The growth exhibited in ‘Elevator’ comes instantly in its musical arrangement, as it opens with the driving guitar and keyboard lines that open the song. That combination, which runs through the course of the song, gives the song a little bit of an industrial sound. It’s a sound that Fozzy has used very rarely, if at all in its past records. The expert balance of the elements along with the solid time keeping (and Jericho’s vocal delivery) makes for an overall musical arrangement that itself shows even more the change in the band’s musical direction this time out. When that change is coupled with the song’s lyrical content, the two elements make the song in whole another notable addition to Judas.
Where ‘Painless’ presented someone in a very low place, ‘Elevator’ is the polar opposite so to speak. Jericho sings here, “Step in/We’re gonna take a ride/To the promised land/Heaven is in our hands/We’ve all been down/There’s only one way out/’Cause when you’re feeling low/There’s only one way to go/I’m your elevator.” He goes on to sing in the song’s second verse, “We crawl through dirt/You know we’ve been hurt/Put your faith in me/’Cause I’ve got the golden key/So wave goodbye/I’m gonna get you high/High above the crowd/Nothing can stop us now/I’m your elevator.” It goes without saying that unlike ‘Painless,’ this song is quite the uplifting piece. Now whether the song was intentionally supposed to be religious in its wording or if that was purely metaphorical language is left for the band to explain. That aside, the positive, uplifting message here, coupled with the song’s equally empowering musical arrangement shows even more the change in Fozzy in this record. That exhibited change shows even more why the record in whole is some of the band’s best work to date. It still is not the last of the songs to show that noted change and how that change is a positive for the album in whole. ‘Wolves at Bay,’ the album’s closer, is one more strong example of that change and its positive impact on the album.

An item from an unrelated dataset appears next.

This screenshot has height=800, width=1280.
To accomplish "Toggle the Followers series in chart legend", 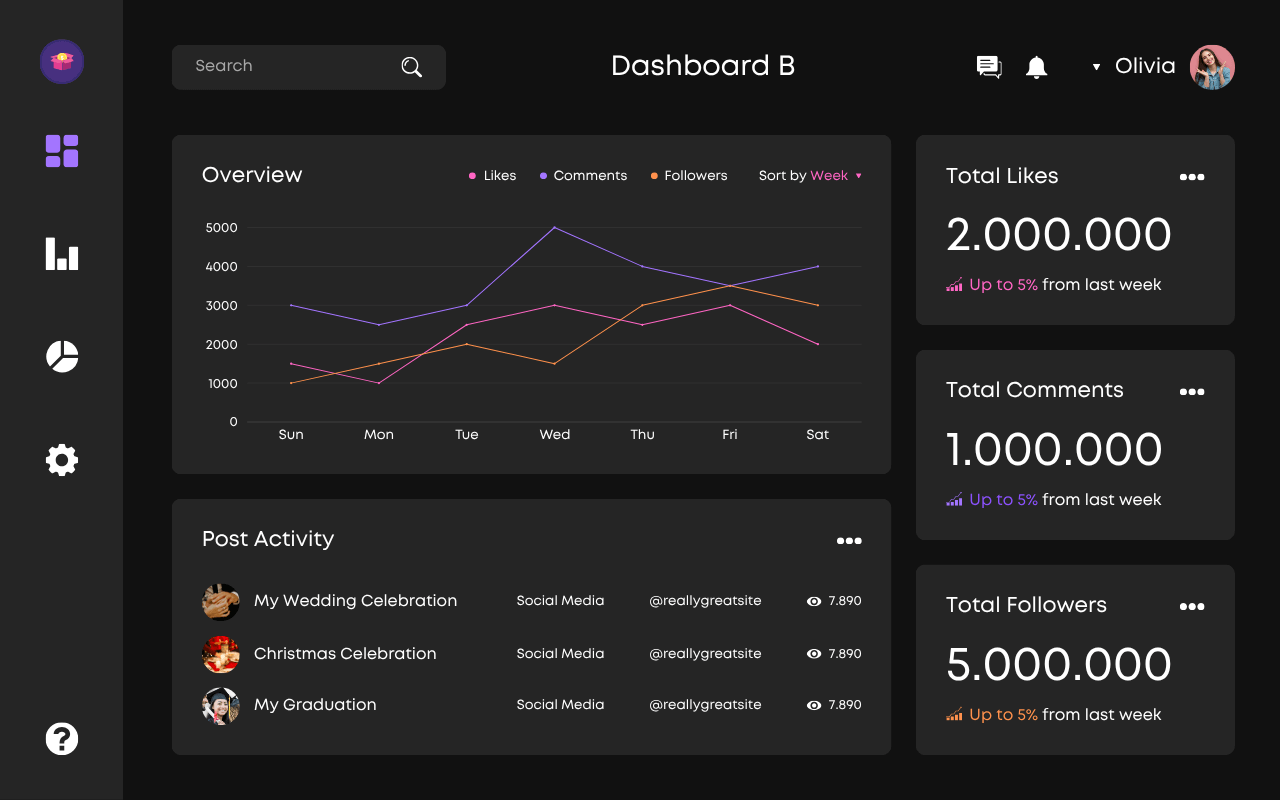I will pos(689,176).
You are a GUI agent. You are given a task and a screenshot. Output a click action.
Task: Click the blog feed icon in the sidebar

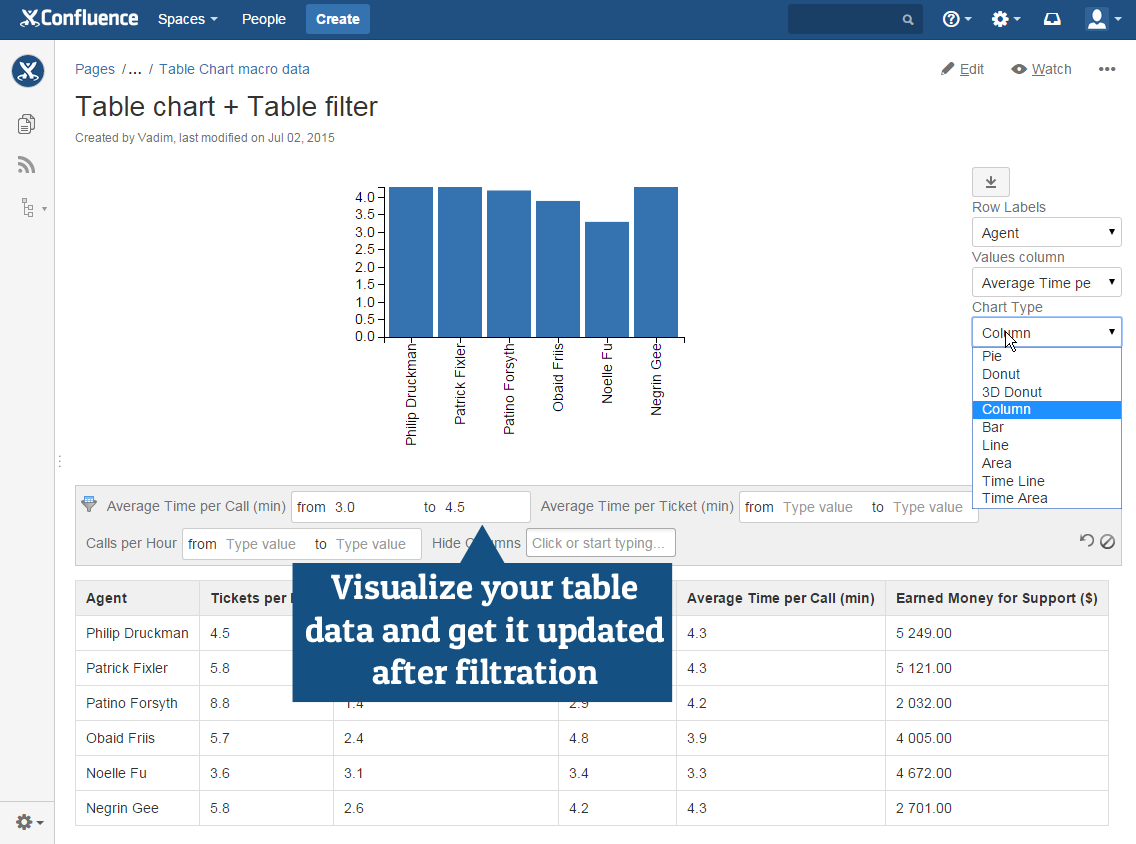(25, 165)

‘Wolves at Bay’ stands out – as with the previously discussed songs – in part because of its musical arrangement. Its opening bars present a thrash metal style approach before switching over to the band’s more familiar melodic hard rock sound a la Sevendust, etc. in the verses. That thrash metal approach, which again the band has rarely if ever, used returns in the chorus. The driving energy in the song’s musical arrangement is echoed in its equally powerful and aggressive lyrics. Jericho sings here, “You like to hunt/Your game is fear/I was the one, your souvenir/This is a fight/The one that you’ve been fighting for/You did incite the call for us to go to war.” He goes on to sing in the song’s chorus, “Pushing and pushing/Giving me no choice/Humiliate/Intimidate/Until I hit the breaking point/Back to the wall/Keeping the wolves at bay/Fight my way out/’Cause it’s the only way.” The song continues on lyrically in similar fashion from here. Simply put, there’s a certain level of aggression and confidence here. This is someone saying, “back off, you’ve caused me to be this way, and I won’t hesitate to attack if I have to,” It’s a strong song and an interesting contrast to the album’s opener. Those powerful lyrics and the song’s equally powerful musical arrangement shows again the change evident from the band in this album. That welcome change also again shows what makes Judas such a strong new offering from Fozzy. When it is considered along with the previously discussed songs and the rest of this record, the whole of the album proves to be not just a strong new album, but some of the band’s best work to date.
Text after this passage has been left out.